Sheila Geis looks at baby pics of her triplets

Sleep challenged by being a mom to triplets

There were likely many birthdays being celebrated this past week in Kelowna, but I don’t think any were quite as special, or unique, as the one for Sheila Geis and her three kids.

Geis and her husband Ken Geis, a Kelowna dentist who passed away last November, were the proud parents 50 years ago of triplets, the first newborn trio ever to be born in Kelowna.

On Thursday, a surprise birthday party was held for one of the three, Brenda Huber, a nursing instructor at UBC Okanagan. Her two triplet brothers Colin, who lives in Vancouver, and Alistair, who lives in Thailand, were unable to make it.

You might remember hearing about Alistair last summer, when his sister led a fundraising effort to help pay for his health care costs after he was hit by a subway train in Bangkok while standing on a loading platform.

His injuries from that accident were severe, but Geis says her son today is still undergoing recovery treatment in Bangkok and is on the mend.

Geis, a retired nurse, said she and her husband were more than a little surprised to hear she was pregnant with three babies.

“We already had our daughter, Denise, and I always wanted to have two or four kids. And my husband said I always used to get my way,” she laughed.

The birth of the triplets was a big deal at the time. Signs of congratulations were up all over town, and Heinz stepped up with a donation of powdered baby food.

Brenda came home with mom, Alistair was released from KGH two weeks later and Colin, the smallest of the three at 4.4 lbs., stayed in a hospital incubator for a month before being sent home. But when the excitement of their births passed, Geis was faced with the unimaginable task of caring for three newborns.

“It was very hard back then. The men went to work, and the women stayed home to look after the kids,” she recalled.

“I think I had about three hours of sleep a night for the first seven months. Constant diaper changes, sterilizing about 45 bottles a day and back then the milk was in a powder form, not like it is pre-made in cans today, so you had to mix it. I was a wreck but I made it. You just have to hang in there and you get through it.”
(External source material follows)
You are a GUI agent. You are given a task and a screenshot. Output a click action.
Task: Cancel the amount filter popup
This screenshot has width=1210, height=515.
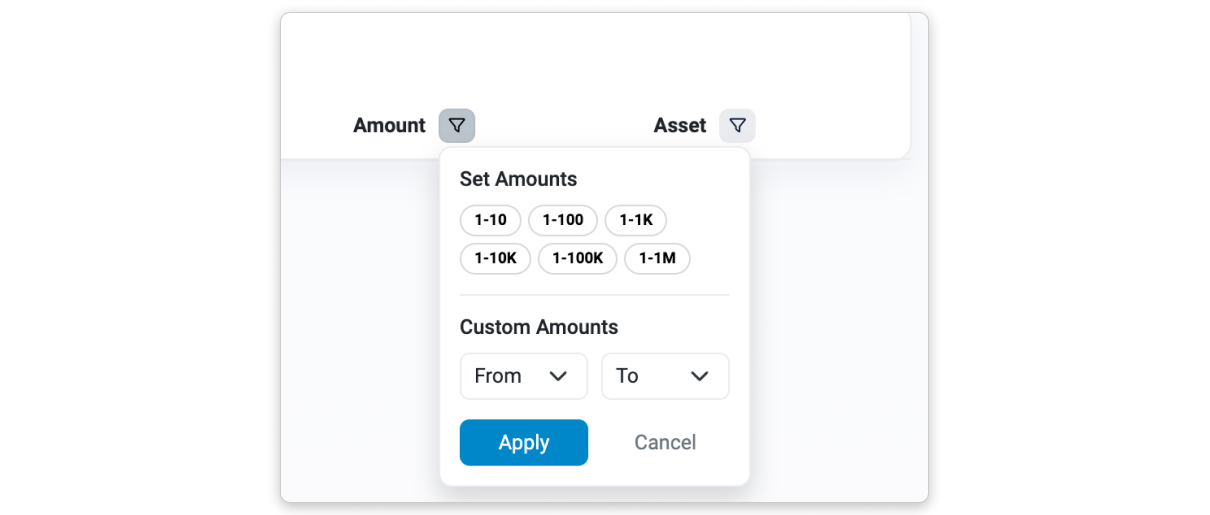[x=665, y=442]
As someone who is going through the baby stage, I have no idea how Geis survived her ordeal, but as she says, in the end you just do what you have to do.

For Geis, a grandmother of five kids today, she can look back on that time fondly, noting that it all goes so fast, the hectic pace that fuels those first few years of a child’s life. Before you know it, the kids are in school and you find yourself with a sudden influx of free time.

But with her oldest grandchild now 23 years-old, she has enjoyed being a grandmother and is already excited about the prospect of becoming a great-grandmother.